Kismet experiences traumatizing flashbacks of his encounter with the older Lamont, a leader who promised liberation to an oppressed nation but ultimately betrayed them to the Nazis. For him this isn’t a run-of-the-mill criminal; this is history repeating itself.
What’s more, these events happen to coincide with the airing of the 2016 presidential election results. This leads to an even more tense situation among the characters as they await the outcome. One can almost feel the tension throughout the scene, especially in the all-too anxious personality of Qadar.
A confrontation with Lamont soon follows and results in her unleashing harmful chemicals into the air. Fortunately, Kismet takes over and finds an electric panel that is controlling their release. But upon breaking it he receives an electric shock that erases all traces of Qadar’s consciousness.
Kismet, racked with guilt, tells the others what happened just as a cloud of more sorrow descends on the group as the election results show on television. We see beads of sweat trickle down his back as the implications of what just happened set in.

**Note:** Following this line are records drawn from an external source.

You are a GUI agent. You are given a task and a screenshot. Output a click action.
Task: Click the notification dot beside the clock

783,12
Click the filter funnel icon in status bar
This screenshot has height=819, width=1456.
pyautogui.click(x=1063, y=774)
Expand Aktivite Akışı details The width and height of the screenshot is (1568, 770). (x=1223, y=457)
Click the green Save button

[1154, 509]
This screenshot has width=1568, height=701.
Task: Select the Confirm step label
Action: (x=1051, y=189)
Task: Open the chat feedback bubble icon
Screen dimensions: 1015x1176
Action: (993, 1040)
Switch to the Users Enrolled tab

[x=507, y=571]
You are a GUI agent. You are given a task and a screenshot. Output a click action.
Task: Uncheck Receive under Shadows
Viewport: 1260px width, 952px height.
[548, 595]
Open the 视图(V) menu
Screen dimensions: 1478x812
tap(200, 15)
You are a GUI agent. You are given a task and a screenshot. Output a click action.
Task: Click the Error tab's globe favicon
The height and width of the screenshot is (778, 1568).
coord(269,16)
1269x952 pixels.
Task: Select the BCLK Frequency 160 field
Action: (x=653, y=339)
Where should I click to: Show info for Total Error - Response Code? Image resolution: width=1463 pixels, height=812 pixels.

The fear of going through life without a loved one evokes feelings of sympathy with the group, especially Deena. But seeing the election results adds that final nail into the coffin; there is no hope of solace in sight. Muslims, and minorities everywhere, will have to live in an even more oppressive society.
Now Kismet and the team must find a way to move forward without Qadar and navigate the country’s new political landscape. A stark change overtakes Rabia as she resolves to take action against the injustices sure to follow. Her determined spirit jumps right off the page when calling the others to action.
Deena’s sorrow from her brother’s death and fear of persecution leads her to push Rabia’s call further by questioning Kismet’s motivations: “But there’s a question nagging at you. It’s tugging at you more than any guilt over Qadar—More than Larue’s betrayal. All of it…You need to decide—now, in this new strange life: What do you stand for?”
Despite a growing confusion over the reasons for his arrival, Kismet now has the task of deciding how to help the country: Should he use his fists to fight injustice or his words to take a stand against it? Can a Muslim immigrant turn the tide of a culture dead set against him?
Kismet’s challenge is one we all face in trying times: standing up against injustice. And the crumbling world around him only adds that much more pressure to his choice of action.
Noel Tuazon, Rob Croonenborghs and Taylor Esposito weave together beautifully designed scenes in this fantastic story. Tuazon draws panels with squiggly lines that often overlap, representing the high levels of uncertainty in the characters’ lives. This is coupled with Croonenborgh’s warm hues mixed with shadows to pay homage to the original comic artwork.
Esposito’s lettering distinctly highlights each character’s dialogue, especially with Kismet and Qadar. The use of various dialogue box colors gives a clear indication of who’s talking as well as how central the text is to the scene.
With so much anxiety surrounding our country’s political landscape, it’s refreshing to read a story that speaks to those searching for a way to stand against injustice. What’s more, KISMET: MAN OF FATE offers hope to Muslims and other minority groups throughout the country who have been further marginalized.